(Records for this task):

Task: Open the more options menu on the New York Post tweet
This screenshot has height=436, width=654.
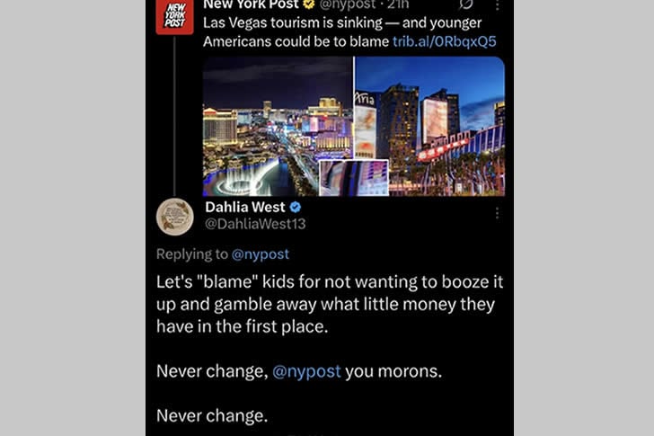Action: point(497,5)
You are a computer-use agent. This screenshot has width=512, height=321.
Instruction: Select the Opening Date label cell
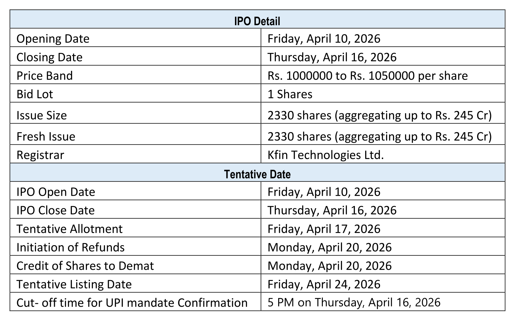point(53,39)
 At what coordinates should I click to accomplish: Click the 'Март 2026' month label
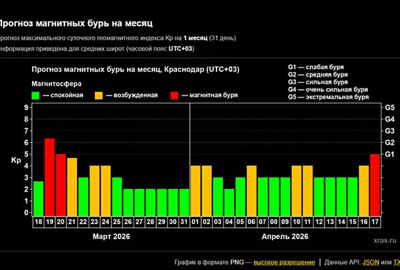(111, 236)
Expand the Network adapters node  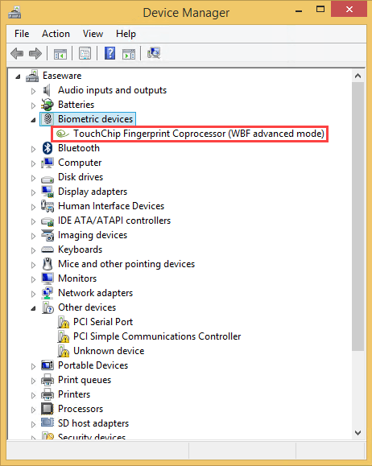click(33, 294)
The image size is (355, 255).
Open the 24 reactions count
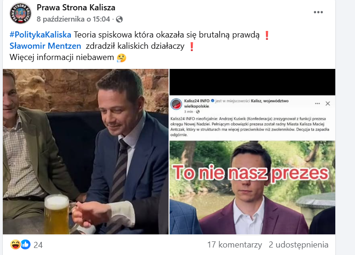point(38,245)
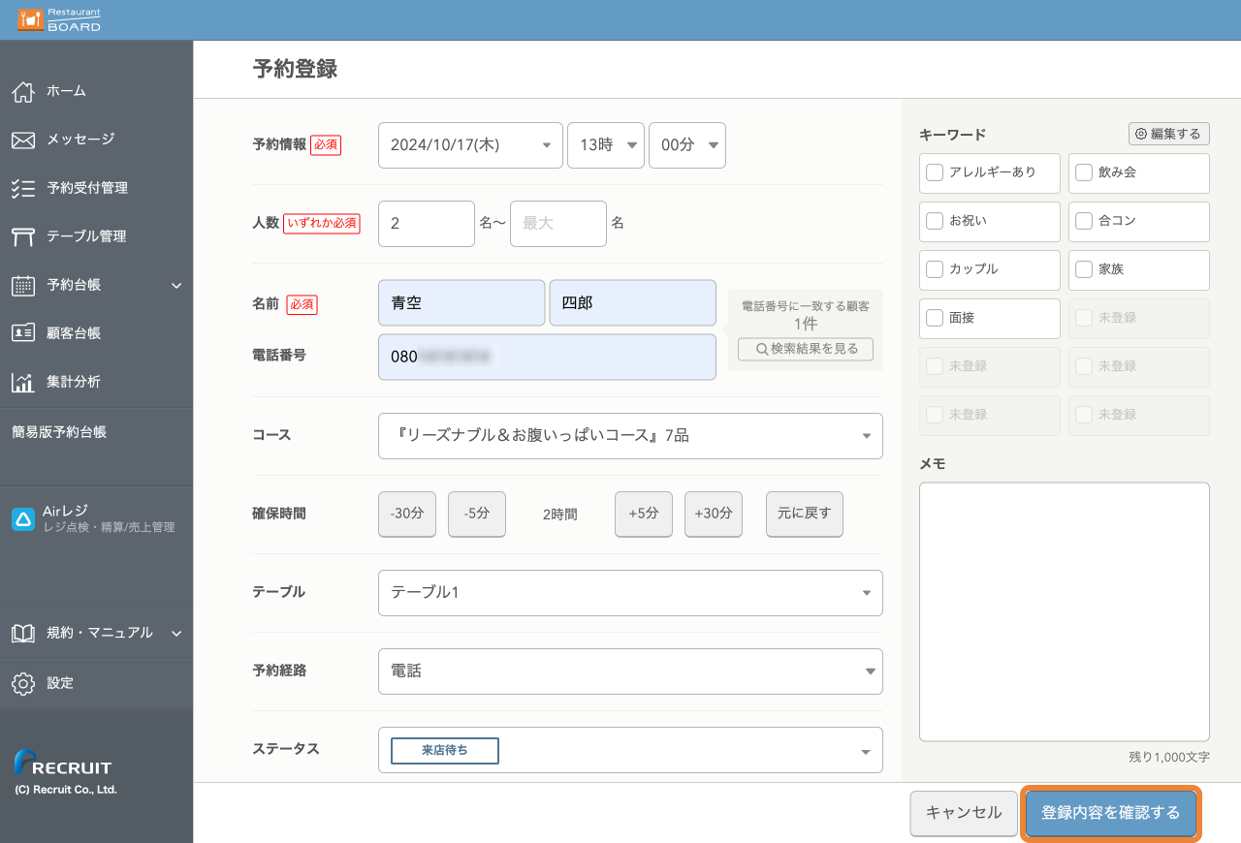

(Task instructions):
Starting at the line with "The image size is (355, 255).", reproduce exactly each line through the end of the entries, including the first and the last, and skip the pictures.

(Answer to this exercise):
The image size is (355, 255).
Open the 24 reactions count
point(38,245)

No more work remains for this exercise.